**Required actions**.
1. From the passage on the siege of Maiozamalcha, reproduce word for word everything from "During the siege" up to and including "Sasanian capital of Ctesiphon.".
2. Pick up the account of the siege of Maiozamalcha after its final sentence and keep writing.
* begin Given passage *
During the siege of Maiozamalcha  (or Maogamalcha), 363 CE, the Roman army under Emperor Julian stormed, pillaged, and destroyed the city of Maiozamalcha, before continuing onward to the Sasanian capital of Ctesiphon.

Background                                                                                                                                          
In the year A.D. 363 the Roman Emperor Julian, hoping to avenge Roman defeats under his predecessor Constantius II and to establish his fame by accomplishing what had never been done by a Roman before - the subjection of the east - invaded the dominions of Shapur II, king of Persia. Assembling his strength at Carrhae in the Roman province of Mesopotamia, Julian divided his forces. While a part of the army (30,000 men, according to Ammianus Marcellinus) was dispatched north-east under his cousin Procopius and Count Sebastian to enlist the aid of Arshak II of Armenia for a march down the Tigris to Ctesiphon; Julian himself, with a larger force (65,000), penetrated Assyria to the south, proceeding along the Euphrates from Callinicum with the same ultimate destination. He crossed the frontier at Circesium, where it had been established by the peace of Diocletian, leaving a numerous detachment to secure his rear (10,000). Caught off guard by the force and direction of Julian's invasion, Shapur had failed to assemble forces in time for the defence of Assyria, and the former, in his course through the province, experienced a purely nominal resistance. Cavalry harried his wings, and the dykes and canals were released by the enemy to flood the country. However, these obstacles were surmounted; Anah capitulated; Macepracta was subdued; Pirisabora was reduced and sacked, and Julian promptly arrived under the walls of Maiozamalcha, a strongly fortified place 11 miles from the Persian capital of Ctesiphon.
* end Given passage *
* begin Information shown *
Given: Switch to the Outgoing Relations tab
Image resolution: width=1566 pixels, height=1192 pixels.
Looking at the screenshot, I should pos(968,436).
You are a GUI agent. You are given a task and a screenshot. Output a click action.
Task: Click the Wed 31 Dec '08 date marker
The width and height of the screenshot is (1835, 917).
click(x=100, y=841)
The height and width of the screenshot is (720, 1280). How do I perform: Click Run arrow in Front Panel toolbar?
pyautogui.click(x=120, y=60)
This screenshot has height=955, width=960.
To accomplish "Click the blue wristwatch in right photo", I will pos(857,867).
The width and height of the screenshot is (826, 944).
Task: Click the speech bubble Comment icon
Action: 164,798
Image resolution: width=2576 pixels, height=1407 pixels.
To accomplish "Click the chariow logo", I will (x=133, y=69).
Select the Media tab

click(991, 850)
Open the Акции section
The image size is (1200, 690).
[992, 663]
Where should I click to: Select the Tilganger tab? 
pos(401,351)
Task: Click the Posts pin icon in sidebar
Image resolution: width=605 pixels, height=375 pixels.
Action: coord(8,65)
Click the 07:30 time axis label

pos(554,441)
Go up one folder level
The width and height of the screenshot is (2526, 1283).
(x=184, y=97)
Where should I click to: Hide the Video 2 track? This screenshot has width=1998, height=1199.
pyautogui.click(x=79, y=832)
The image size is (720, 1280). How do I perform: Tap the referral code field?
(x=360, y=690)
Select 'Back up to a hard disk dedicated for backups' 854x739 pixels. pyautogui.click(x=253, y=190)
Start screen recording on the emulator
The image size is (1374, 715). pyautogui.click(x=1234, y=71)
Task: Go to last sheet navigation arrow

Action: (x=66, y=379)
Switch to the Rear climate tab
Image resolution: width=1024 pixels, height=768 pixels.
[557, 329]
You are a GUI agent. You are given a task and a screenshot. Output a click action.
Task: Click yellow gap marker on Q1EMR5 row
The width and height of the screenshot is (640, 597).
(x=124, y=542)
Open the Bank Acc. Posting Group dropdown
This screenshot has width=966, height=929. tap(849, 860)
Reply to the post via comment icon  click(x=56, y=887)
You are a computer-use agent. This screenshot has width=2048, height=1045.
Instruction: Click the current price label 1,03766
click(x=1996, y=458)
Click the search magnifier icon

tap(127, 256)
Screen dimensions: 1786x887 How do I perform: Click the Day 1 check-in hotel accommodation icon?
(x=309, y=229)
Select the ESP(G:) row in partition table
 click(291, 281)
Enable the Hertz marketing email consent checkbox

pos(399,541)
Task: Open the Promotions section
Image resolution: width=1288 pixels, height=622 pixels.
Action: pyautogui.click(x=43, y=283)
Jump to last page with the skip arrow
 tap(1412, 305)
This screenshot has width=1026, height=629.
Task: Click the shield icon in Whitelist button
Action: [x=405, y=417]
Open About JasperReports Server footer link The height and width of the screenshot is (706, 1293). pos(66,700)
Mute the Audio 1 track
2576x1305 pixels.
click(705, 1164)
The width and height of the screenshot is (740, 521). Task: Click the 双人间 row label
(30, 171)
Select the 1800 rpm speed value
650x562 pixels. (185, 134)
* end Information shown *
**Responses**.
1.
During the siege of Maiozamalcha  (or Maogamalcha), 363 CE, the Roman army under Emperor Julian stormed, pillaged, and destroyed the city of Maiozamalcha, before continuing onward to the Sasanian capital of Ctesiphon.

2.
The siege
The formidable defenses and strong garrison of the fortress of Maiozamalcha, determined Julian to effect its capture. A train of catapults and siege engines had attended the emperor's march through Assyria, and Julian employed them in vain against the impregnable fortifications; the frontal assault turned out to be a distraction from his real device. While the assault on the walls was repelled by a vigorous Persian defense, a mine was surreptitiously built under the very feet of defenders thanks to Julian's engineers, by means of which three cohorts, or 1,500 of the elite of the Roman soldiers, crept into the heart of the city. The city was instantly captured from the inside out with no mercy shown towards the astonished defenders or populace, who before its fall had - in insolent assurance - insulted Julian's arms and ally, the renegade prince of the Persian royal house, Hormisdas (or Hormizd).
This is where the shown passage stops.